Eventually the cast came off, and Jan was transferred to a wheelchair . . . which is harder than you might imagine to push around on a dirt driveway when you’re playing basketball, so I just decided to park Jan and her chariot to one side and let her watch. Having grown quite accustomed to being the Little Sweetheart at the center of Everybody’s Attention To make herself useful, she pushed herself out of that wheelchair when the ball bounced her way, and she walked from that moment on.

Fast forward seven years . . .

I am a sophomore in college, engaged to The Engineer who’s finishing up at Georgia Tech. It’s Friday of a busy weekend. The Engineer has finals and has contracted with me to type his papers up and have them ready to turn in on Monday. He is also to be in the wedding of his best friend from high school, and the rehearsal dinner is that night with the wedding following on Saturday afternoon. My family is out of town, camping in the new Winnebago, leaving Grandmother and Granddaddy to move into our house so that I am chaperoned appropriately.

I work as an administrative assistant to the administrator of Doctors Memorial Hospital in Atlanta, and as I leave work that fateful Friday afternoon and start across Linden Avenue headed to the parking lot where my chariot awaits, a car that had been parked along the curb pulls out quickly and guns it – you guessed it – causing him to run into and over me.

You’ve seen those cartoons where some character is on the ground looking up at the faces that surround her? Well, this time that character was me. I recognized the hospital’s security guard, so I grabbed Tom’s tie, pulled him down further than he thought he could bend, and said, “There’s a gurney in the front hall next to so-and-so’s office. Go fetch it and bring it out here. Get Hazel (in her office, third one on the left) and John (across the hall from Hazel) to come back and help you get me on it.”

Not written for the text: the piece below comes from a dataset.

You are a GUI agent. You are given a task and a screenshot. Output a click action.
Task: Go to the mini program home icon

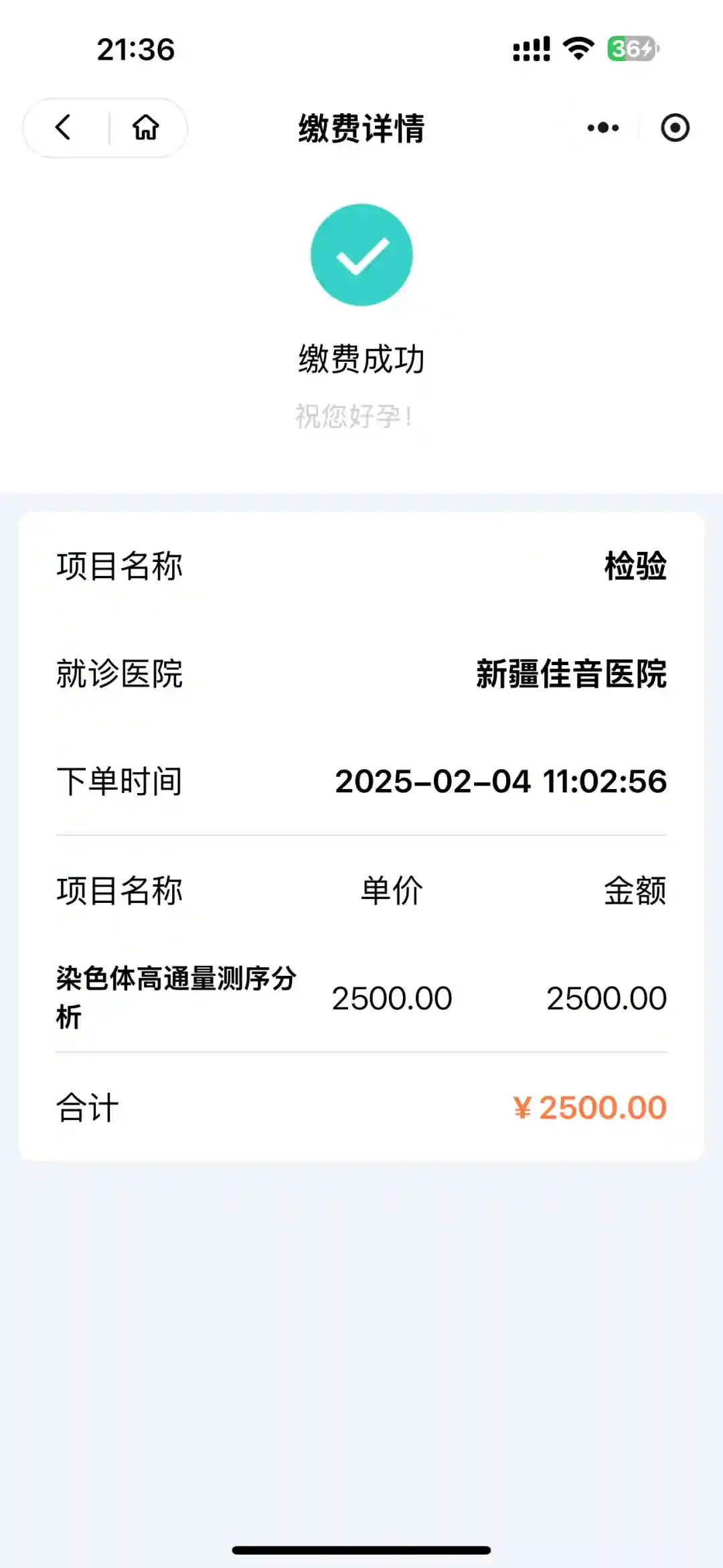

Off he went, leaving me there to entertain the onlookers. Eventually he was back, seemingly surprised that the gurney and the people I requested had been right where I said they’d be. Doctors Memorial didn’t have an emergency room, so I kinda’ had to direct things. “Pull the gurney up alongside me,” I told Tom, “and mash that lever right there to lower it down as close as possible. Now, Hazel, I want you to take my left shoulder, John you take my right shoulder, and Tom, I want you to get my feet, and on the count of three – when I SAY ‘3’ – y’all lift me up as gently as you can and lay me down on the gurney. One, two, three.”

Then I had them roll me back into the hospital and bring me a phone so I could call The Engineer, Grandmother and Granddaddy, and an orthopedic doctor cause though I didn’t know specifically what, I knew I’d broken something. Turns out it was my left knee, and I had a full-leg plaster cast to call my own. Dr. S. Bethea later tried to hire me away from the hospital, but based on what he offered, I didn’t think he appreciated my skill sets nearly enough for me to make the change. I mean, shoot, if it’d been up to the Doctors Memorial security guard, I’d still be laying in the middle of Linden Avenue, blocking traffic.

Mother, Daddy, and The Engineer made up a taxi schedule, getting me to and from work. When The Engineer and I went on dates, I rode in the backseat where I could stretch my casted leg out on the seat, and we held hands over the back of the front seat, leaving him to steer with his left hand. Once we went to a place that offered valet parking, and you should’ve seen the look on the parking attendant’s face as he tried to figure out which door(s) to open. Fortunately for him, I had it all figured out by then and could direct.

When I went in for my fifth week checkup, The Ortho took an x-ray and said he didn’t think my leg was ready to come out of the cast. I grabbed him by the tie, pulled him down to my eye level, and said, “Go get your saw ’cause I’m getting married next weekend, and I’m not wearing this plaster cast under my pouffy white dress or on my honeymoon. Now scoot.”

He did, and I didn’t, and well, I’ll tell you more about that another time.

Oh, and the worst thing about when I got hit by the car (depending on who you ask)? I was wearing Jan’s dress, and when the car pushed me along Linden Avenue, the asphalt rubbed a hole in the upper back shoulder area. She was not happy, even after the dry cleaners did what I thought was a decent job of mending.